Sekitar 20 tahun yang lalu aku masihlah bocah balita yang hobinya main tanah di bawah kolong rumahku. Maklumlah, dahulu rumah kami adalah rumah panggung yang terbuat dari papan. Temanku itu namanya Zainal, Zainal Abidin. Dia adalah teman pertamaku saat itu, dan kami masih sama-sama balita. Keluarga kami cukuplah akrab, bagi ibuku Zainal, kakak-kakak dan adiknya bukanlah orang lain lagi. Bagi ibu, mereka sudah seperti anak sendiri bagi ibu. Rumah Zainal terletak di belakang rumahku pada saat itu, dan kami selalu bermain bersama. Mereka sering di tinggal oleh orang tua mereka, karena ibu dan ayah mereka pergi bekerja. Sedangkan ibuku selalu berada di ruamah sebagai ibu rumah tangga yang baik, yang selalu bersama dan menjaga anak-anaknya yang sedang bermain di halaman rumahnya sambil memasak di dapur. Itu juga yang membuat kami dekat dengan keluarga temanku ini, karena Zainal dan kakak-kakaknya sering di tinggalkan orang tuanya, maka mereka sering main ke rumahku.

Kehidupan keluarga Zainal pun tidak berjalan dengan harmonis, di sana terdapat problematika rumah tangga yang mengakibatkan ibu dan ayahya berpisah. Sekarang ibunyalah yang menjadi tulang punggung keluarga merekadan aku tidak mengetahui ke mana ayahnya pergi.

Waktu teruslah bergulir dengan cepatnya, aku dan zainal telah memasuki SD (Sekolah Dasar). Aku dan dia selalu bersama, bahkan kami adalah teman sebangku. Walau terkadang aku juga berkelahi dengannya, tapi keesokan harinya kami tetap saja berteman. Begitulah kehidupan anak SD pada masa itu, tidak menyimpan rasa dendam. Tanpa disadari aku telah menghabiskan tiga tahunku dengan duduk bersebelahan dengannya, walau aku sudah pindah rumah pada masa aku kelas satu SD. Meski aku telah pindah rumah, tapi kami tetap teman sekampung.

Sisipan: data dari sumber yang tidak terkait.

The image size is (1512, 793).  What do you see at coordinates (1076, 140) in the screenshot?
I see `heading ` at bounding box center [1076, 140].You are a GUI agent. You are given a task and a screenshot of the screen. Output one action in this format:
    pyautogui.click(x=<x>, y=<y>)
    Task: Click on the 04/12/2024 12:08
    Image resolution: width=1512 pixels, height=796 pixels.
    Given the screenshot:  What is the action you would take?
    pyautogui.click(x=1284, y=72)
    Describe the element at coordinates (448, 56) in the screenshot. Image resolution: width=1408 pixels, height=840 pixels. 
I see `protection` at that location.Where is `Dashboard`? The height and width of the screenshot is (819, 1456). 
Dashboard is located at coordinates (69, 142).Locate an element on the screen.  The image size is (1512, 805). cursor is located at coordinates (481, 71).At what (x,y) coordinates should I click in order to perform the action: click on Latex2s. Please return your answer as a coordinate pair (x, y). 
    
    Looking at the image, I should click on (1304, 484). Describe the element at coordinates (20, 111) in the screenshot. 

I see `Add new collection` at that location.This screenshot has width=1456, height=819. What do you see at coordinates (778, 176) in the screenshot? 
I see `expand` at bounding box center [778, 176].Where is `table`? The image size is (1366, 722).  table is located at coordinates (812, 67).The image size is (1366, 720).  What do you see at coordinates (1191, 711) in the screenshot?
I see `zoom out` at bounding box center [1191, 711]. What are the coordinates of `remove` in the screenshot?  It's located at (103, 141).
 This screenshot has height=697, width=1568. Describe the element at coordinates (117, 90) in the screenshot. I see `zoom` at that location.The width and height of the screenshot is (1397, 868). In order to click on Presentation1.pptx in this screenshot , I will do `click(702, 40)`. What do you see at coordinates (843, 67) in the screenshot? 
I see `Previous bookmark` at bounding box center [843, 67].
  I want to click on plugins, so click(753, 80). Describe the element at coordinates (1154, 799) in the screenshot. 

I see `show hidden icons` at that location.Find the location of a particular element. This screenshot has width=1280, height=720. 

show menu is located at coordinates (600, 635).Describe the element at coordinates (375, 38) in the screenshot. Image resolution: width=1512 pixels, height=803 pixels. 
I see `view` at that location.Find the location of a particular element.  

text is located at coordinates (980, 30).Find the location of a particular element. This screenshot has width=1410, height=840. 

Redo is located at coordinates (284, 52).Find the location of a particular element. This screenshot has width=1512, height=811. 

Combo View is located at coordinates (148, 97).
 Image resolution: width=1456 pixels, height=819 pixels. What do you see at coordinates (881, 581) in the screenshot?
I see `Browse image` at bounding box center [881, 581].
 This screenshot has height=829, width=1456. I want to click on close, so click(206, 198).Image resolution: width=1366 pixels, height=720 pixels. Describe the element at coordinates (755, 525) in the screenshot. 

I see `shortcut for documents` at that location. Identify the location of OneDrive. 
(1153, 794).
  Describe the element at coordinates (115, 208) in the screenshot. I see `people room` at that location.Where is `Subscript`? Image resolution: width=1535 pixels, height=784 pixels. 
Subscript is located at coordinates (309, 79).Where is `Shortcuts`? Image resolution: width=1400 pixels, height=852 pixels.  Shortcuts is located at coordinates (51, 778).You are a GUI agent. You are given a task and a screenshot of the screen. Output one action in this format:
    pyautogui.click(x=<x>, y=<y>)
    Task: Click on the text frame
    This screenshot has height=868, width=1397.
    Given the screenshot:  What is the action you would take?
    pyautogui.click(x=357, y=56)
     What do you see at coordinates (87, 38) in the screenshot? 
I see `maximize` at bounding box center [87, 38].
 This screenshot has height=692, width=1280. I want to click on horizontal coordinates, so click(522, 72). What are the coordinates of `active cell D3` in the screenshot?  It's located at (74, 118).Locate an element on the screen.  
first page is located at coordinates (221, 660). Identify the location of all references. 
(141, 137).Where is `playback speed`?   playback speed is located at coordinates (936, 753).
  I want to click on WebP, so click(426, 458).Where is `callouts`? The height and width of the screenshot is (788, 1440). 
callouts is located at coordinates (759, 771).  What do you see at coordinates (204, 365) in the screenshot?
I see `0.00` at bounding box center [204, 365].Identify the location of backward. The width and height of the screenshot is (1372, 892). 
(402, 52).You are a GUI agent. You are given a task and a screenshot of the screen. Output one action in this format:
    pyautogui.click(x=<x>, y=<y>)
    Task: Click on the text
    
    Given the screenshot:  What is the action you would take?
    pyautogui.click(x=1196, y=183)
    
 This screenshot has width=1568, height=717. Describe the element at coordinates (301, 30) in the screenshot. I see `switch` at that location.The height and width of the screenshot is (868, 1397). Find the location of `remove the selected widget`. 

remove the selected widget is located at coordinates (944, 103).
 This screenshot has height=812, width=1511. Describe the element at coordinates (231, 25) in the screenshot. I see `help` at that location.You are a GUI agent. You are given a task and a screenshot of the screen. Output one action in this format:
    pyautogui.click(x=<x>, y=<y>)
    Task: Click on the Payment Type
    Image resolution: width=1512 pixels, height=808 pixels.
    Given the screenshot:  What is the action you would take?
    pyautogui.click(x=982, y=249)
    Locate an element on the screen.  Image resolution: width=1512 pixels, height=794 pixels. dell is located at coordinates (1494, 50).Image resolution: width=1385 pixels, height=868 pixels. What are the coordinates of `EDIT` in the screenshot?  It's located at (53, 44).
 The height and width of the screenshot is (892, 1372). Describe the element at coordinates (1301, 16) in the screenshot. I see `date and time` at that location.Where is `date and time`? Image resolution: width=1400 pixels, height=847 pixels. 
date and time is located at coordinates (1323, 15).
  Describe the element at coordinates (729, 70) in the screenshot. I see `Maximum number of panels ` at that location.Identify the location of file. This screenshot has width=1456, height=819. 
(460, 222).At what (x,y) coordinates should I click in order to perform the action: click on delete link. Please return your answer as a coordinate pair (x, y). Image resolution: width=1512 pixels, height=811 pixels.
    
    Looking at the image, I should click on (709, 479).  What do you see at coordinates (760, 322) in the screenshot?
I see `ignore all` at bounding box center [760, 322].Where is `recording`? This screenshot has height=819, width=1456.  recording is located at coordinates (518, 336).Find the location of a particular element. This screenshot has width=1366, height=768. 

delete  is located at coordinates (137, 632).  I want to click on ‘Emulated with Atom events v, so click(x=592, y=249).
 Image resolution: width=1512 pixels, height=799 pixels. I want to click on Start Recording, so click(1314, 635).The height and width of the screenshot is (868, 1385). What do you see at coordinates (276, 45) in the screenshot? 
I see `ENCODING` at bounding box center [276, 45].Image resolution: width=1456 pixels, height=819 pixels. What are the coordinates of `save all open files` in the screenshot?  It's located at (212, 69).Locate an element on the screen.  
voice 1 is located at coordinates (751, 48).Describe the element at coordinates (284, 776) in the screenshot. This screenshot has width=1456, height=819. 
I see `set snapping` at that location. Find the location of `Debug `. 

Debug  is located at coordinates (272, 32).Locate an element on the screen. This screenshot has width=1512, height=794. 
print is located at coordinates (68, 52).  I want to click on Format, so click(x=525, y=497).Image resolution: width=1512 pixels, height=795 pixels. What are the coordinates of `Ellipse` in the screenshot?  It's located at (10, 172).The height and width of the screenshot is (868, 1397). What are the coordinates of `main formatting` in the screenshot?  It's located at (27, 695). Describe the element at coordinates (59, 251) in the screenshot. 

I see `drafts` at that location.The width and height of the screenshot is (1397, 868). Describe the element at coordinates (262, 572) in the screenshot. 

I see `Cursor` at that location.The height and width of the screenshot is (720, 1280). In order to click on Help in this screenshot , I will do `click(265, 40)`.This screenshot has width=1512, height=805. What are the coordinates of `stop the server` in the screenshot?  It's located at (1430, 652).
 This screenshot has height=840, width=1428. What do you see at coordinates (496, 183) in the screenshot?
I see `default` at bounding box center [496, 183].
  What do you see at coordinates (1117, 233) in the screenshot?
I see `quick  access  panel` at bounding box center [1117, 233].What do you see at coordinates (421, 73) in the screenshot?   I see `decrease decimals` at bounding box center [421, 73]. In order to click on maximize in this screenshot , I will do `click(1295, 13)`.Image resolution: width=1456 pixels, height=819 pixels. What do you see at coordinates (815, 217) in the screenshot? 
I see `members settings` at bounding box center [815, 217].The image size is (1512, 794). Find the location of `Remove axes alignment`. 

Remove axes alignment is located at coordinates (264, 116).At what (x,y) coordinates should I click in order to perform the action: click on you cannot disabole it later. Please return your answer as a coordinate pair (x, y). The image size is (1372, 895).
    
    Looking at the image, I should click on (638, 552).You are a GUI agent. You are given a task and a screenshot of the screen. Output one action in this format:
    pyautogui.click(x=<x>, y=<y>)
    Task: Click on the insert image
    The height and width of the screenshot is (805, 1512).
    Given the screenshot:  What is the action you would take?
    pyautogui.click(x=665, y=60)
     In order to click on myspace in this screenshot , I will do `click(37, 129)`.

Pernah suatu ketika saat rumah kami masih berseberangan oleh parit kecil, kami disuruh oleh ibunya untuk mengambil belanjaan yang dititipkan ibunya di kedai yang lumayan jauh sih dari rumah kami. Setelah sampai di kedai yang di maksud ibunya, kami pun kembali pulang membawa belanjaan tersebut. Belanjaannya tidak banyak sih, hanya daun ubi beberapa ikat dan ikan laut yang terletak pada sebuah pelastik asoi. Aku bertugas membawa daun ubi tersebut dan Zainal membawa ikan itu dalam perjalanan pulang kami. Pada saat itu kami tengah melintasi rumah penduduk yang beragama nasrani, mereka adalah orang-orang batak toba yang ada di kampung kami. Tiba-tiba di tengah perjalanan, Zainal meminta untuk mertukaran barang. Sekarang aku disuruhnya membawa ikan dan dia yang membawa daun ubi tersebut. Tapi tak lama setelah beberapa langkah dari tempat itu, beberapa ekor anak anjing mengejarku dan mengelilingiku. Mereka tertarik dengan apa yang aku bawa tersebut. Aku pun ketakutan dan akhirnya menangis di kelilingi oleh anak-anak anjing tersebut. Tak lama setelah itu, sang pemilik anjing pun keluar dari rumahnya dan memanggil anak-anak anjing tersebut sehingga aku bisa melintas. Ku lihat Zainal temanku tenang-tenang saja beberapa meter di depanku tanpa ada masalah, karena anak-anak anjing tersebut tidaklah menginginkan apa yang dia bawa sekarang. Huh… kesel banget saat itu. Tapi kenganan ini tak bisa ku lupakan bersamanya.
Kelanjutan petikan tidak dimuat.